The A-10, with its single mission of protecting the grunts on the ground with its fierce 30mm cannon, has long been the favorite of soldiers and Marines who find themselves pinned down by enemy forces. But it’s that very attribute—that the heavily-armored A-10 is dedicated to a single mission—that has made the `hog vulnerable in an increasingly tight budgetary environment. Scrapping it, as the Air Force proposes, would save $4 billion over five years, the service estimates.
The F-35, on the other hand, is a Swiss-army-knife kind of warplane. The Air Force, Marines and Navy all had to compromise to come up with a design they could share. Outfitted to perform several missions—it can fly off aircraft carriers, drop bombs and shoot at other airplanes—it can’t excel at any of them. “The idea that we could produce a committee design that is good for everybody is fundamentally wrong,” declares retired general Merrill McPeak, a fighter pilot who served as Air Force chief of staff as the F-35’s development got underway in the early 1990s.
The Pentagon’s operational testing office issued a grim assessment of the most-costly weapons system in history in its latest annual report earlier this year. “Overall suitability continues to be less than desired by the Services, and relies heavily on contractor support and unacceptable workarounds,” it said, “but has shown some improvement.”

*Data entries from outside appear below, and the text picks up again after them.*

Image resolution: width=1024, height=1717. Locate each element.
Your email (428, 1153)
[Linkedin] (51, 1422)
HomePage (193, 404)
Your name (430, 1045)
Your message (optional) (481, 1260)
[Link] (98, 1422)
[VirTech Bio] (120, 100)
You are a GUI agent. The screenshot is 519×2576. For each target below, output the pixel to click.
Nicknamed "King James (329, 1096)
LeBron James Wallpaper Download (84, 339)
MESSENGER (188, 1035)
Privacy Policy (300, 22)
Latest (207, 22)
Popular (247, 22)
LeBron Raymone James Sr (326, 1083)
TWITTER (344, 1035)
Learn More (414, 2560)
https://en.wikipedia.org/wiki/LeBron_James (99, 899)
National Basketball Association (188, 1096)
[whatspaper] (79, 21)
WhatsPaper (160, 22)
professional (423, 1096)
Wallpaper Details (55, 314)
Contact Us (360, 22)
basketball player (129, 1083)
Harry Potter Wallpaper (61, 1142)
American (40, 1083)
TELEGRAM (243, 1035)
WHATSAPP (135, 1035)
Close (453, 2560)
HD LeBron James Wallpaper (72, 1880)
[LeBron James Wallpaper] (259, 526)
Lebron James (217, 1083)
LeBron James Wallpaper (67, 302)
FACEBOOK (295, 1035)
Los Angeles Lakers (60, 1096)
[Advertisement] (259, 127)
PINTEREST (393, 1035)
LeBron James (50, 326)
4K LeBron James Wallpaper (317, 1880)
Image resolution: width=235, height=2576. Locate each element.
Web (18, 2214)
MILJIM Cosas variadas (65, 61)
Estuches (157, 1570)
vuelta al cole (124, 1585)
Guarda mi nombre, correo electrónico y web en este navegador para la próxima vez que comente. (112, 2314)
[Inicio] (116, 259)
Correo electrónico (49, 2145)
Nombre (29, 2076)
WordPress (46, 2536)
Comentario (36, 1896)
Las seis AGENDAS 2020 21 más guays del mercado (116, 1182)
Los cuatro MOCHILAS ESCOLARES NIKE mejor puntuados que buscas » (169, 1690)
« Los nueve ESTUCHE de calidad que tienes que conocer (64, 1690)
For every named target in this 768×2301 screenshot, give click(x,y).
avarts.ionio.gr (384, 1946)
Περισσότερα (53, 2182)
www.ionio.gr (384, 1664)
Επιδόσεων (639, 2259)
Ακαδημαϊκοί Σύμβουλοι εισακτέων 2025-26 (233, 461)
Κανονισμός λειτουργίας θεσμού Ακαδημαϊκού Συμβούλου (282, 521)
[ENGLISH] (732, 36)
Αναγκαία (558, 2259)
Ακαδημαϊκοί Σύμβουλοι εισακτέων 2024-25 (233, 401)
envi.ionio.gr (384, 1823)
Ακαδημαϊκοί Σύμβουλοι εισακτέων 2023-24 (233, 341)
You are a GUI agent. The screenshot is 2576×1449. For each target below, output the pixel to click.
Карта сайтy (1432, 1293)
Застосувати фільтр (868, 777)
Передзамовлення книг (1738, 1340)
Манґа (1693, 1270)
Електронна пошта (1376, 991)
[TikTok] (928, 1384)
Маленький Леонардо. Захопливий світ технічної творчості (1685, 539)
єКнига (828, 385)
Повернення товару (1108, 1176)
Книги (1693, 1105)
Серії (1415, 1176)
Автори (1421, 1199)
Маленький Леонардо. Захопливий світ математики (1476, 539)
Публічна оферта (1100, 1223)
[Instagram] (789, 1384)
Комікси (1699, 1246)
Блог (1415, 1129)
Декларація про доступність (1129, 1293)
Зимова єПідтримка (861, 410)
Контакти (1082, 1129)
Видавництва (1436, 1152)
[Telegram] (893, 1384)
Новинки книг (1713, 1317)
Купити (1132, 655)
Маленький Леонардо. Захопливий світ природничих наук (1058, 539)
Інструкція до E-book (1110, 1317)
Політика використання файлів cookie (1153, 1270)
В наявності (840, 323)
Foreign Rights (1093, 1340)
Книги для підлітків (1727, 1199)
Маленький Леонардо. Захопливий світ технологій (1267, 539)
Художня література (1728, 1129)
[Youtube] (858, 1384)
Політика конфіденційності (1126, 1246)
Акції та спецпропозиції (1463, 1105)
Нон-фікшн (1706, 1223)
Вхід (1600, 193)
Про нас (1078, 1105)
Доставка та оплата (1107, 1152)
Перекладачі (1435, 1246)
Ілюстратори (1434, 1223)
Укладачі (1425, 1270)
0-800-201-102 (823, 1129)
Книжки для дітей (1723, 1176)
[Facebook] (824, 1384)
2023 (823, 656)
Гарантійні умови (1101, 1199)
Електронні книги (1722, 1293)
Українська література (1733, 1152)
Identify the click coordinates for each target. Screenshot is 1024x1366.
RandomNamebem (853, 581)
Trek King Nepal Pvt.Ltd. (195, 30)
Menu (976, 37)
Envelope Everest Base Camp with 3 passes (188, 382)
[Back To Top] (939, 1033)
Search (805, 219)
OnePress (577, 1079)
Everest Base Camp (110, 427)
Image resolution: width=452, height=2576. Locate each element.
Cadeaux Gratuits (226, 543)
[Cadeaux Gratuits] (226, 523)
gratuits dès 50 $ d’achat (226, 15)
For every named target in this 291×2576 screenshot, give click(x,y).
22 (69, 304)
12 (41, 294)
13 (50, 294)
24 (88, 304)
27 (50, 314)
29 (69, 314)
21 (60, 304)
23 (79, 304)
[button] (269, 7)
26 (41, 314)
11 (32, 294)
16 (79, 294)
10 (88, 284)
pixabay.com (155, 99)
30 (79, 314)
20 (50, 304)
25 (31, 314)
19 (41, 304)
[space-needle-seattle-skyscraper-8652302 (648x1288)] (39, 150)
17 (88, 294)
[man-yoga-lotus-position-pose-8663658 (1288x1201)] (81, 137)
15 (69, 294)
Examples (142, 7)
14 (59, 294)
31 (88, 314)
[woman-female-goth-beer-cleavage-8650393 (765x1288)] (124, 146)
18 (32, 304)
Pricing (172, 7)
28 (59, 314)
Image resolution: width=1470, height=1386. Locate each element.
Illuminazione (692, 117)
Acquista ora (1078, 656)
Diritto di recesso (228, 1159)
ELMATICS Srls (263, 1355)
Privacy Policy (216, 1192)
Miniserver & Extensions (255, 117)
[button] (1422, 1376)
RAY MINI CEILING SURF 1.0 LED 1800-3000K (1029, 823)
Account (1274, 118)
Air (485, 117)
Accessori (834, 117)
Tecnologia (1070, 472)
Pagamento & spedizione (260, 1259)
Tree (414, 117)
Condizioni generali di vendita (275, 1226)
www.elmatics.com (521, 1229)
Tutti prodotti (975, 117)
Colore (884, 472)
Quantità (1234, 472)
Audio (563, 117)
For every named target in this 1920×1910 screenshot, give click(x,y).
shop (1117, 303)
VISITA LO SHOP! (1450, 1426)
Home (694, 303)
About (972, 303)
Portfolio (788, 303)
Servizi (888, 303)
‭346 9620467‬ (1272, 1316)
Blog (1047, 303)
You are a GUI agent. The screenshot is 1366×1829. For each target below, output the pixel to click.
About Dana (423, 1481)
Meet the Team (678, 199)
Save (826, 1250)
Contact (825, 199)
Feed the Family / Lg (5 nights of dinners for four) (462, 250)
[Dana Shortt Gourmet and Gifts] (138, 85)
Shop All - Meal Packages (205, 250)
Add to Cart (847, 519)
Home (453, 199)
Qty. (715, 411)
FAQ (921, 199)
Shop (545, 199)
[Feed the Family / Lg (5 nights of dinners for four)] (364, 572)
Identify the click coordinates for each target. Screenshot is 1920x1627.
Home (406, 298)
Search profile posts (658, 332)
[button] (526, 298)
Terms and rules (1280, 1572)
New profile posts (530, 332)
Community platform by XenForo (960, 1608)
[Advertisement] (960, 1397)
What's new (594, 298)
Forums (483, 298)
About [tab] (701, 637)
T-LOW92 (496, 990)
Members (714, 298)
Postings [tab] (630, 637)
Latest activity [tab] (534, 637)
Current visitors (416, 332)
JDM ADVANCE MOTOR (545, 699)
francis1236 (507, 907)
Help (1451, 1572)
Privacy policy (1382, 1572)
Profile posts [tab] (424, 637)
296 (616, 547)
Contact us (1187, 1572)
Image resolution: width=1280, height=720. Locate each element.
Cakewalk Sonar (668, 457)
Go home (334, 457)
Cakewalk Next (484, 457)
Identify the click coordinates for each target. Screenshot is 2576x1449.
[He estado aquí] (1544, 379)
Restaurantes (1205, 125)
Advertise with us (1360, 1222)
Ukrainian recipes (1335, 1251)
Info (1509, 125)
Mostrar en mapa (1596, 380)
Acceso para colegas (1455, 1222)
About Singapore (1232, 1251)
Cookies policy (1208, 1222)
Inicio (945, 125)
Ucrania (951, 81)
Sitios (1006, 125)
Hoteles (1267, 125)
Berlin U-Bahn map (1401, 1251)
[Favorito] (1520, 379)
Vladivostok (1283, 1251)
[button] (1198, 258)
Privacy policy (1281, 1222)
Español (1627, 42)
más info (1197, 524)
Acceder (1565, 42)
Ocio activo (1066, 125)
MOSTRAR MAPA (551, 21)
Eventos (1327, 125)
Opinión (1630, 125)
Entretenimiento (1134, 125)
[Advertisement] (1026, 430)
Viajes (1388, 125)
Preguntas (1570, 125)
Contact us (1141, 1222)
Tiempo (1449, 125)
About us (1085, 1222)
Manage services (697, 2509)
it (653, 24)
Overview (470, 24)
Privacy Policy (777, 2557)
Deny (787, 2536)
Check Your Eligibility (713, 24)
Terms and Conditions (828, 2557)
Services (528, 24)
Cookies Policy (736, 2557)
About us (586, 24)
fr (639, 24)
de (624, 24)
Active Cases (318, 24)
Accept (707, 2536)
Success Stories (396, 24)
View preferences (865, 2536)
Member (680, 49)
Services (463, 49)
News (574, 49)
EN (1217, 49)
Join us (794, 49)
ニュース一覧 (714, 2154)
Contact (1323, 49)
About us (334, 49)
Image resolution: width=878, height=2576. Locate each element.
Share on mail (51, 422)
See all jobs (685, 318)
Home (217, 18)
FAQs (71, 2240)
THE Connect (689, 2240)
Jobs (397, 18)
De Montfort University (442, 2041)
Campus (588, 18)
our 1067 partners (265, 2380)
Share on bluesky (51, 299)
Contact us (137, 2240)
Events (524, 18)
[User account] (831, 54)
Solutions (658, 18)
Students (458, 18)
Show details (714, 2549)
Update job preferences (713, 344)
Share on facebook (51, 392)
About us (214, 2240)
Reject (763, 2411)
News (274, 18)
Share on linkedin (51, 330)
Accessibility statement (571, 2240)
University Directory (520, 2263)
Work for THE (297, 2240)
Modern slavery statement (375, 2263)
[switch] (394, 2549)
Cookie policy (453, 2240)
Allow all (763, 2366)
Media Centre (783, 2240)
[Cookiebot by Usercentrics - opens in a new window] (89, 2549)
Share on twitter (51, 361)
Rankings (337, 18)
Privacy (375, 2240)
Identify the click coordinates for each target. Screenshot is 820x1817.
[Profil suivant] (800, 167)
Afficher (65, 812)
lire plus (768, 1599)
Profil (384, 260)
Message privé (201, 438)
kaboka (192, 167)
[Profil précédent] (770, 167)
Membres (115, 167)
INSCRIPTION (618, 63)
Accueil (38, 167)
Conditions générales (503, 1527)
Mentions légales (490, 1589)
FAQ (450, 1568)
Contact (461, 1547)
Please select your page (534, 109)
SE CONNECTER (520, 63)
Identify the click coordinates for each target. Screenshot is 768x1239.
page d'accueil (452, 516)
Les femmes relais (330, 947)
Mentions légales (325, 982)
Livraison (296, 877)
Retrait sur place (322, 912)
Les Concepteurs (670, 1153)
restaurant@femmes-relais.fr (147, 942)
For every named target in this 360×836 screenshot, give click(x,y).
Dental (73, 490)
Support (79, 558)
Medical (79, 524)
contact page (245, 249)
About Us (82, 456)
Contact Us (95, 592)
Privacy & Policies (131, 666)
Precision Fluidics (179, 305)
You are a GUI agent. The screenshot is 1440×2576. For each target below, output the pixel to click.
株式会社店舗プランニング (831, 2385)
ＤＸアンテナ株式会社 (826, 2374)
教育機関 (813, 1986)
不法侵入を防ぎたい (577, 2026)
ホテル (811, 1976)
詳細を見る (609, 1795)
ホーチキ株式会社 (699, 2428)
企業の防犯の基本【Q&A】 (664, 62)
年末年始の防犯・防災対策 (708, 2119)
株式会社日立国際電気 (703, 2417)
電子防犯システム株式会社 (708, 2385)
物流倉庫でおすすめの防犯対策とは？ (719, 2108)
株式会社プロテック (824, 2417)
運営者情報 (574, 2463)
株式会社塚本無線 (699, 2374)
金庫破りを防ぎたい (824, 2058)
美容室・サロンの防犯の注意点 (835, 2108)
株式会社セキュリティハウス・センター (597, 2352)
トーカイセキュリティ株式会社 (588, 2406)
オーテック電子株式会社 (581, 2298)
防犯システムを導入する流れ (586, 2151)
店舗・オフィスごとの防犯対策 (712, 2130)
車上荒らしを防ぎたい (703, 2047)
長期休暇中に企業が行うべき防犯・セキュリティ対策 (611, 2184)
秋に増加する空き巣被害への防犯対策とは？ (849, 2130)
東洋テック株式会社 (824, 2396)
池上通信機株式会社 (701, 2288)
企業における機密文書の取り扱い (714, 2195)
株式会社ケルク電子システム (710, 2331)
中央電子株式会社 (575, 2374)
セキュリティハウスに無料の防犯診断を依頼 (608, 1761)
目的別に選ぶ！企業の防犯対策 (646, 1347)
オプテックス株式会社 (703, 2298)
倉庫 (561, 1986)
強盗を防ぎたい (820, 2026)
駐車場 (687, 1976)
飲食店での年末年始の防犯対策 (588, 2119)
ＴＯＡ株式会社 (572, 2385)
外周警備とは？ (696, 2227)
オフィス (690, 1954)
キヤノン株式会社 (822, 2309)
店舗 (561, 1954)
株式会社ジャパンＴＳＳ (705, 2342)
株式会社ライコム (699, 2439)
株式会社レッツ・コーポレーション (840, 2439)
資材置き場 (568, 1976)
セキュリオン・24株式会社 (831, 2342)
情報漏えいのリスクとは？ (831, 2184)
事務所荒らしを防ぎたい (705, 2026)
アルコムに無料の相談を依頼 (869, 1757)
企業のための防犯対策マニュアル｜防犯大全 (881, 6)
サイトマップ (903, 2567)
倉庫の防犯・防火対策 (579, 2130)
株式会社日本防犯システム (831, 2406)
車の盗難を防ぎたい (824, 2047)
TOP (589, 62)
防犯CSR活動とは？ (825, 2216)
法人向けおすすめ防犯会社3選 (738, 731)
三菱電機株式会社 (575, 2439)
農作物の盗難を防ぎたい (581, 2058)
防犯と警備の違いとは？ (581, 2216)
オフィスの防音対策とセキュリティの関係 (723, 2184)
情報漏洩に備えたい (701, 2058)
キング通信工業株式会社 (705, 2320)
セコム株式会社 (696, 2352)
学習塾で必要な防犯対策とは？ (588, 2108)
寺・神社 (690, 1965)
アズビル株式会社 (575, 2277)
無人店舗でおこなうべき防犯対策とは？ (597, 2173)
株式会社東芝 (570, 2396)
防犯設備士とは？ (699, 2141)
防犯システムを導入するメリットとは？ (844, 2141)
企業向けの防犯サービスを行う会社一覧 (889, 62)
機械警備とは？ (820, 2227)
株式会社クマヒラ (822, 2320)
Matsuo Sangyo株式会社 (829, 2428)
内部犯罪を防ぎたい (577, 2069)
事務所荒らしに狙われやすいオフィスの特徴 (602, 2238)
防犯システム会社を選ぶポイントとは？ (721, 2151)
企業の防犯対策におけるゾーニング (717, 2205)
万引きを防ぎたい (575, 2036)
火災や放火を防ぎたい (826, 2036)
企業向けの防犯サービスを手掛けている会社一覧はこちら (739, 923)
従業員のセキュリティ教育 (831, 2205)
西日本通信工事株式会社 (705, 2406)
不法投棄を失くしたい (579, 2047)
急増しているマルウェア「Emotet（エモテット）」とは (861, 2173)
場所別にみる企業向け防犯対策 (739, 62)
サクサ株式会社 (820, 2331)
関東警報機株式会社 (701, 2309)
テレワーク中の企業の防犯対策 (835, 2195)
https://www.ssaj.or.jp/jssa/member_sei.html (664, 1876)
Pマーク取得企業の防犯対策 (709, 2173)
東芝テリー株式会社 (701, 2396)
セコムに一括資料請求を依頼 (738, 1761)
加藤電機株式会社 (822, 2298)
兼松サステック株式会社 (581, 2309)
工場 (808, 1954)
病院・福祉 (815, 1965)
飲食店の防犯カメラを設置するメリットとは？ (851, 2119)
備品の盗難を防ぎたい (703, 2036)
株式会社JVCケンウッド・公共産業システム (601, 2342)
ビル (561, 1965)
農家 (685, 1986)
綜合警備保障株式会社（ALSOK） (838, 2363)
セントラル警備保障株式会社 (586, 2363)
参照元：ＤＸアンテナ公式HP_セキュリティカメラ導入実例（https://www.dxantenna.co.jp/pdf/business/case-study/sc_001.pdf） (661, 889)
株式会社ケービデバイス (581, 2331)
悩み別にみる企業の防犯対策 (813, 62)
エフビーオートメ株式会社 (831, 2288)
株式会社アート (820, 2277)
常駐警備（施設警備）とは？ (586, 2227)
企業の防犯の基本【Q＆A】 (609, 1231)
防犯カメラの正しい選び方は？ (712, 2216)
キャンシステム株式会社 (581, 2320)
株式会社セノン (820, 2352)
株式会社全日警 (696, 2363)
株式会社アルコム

Michael Gilmore, director of the testing office, said last week that his office will send out separate formations of each plane to conduct what the military calls “close air support” missions. Such testing will highlight “capability gaps” between the F-35 and A-10. “It’s really not wise to guess,” he said. “You have to go out and get data and do a thorough and rigorous evaluation.”
That’s the only way, Air Force officials say, to know where to spend more money on the F-35 to make up for any shortcomings it might have compared to the 40-year-old A-10.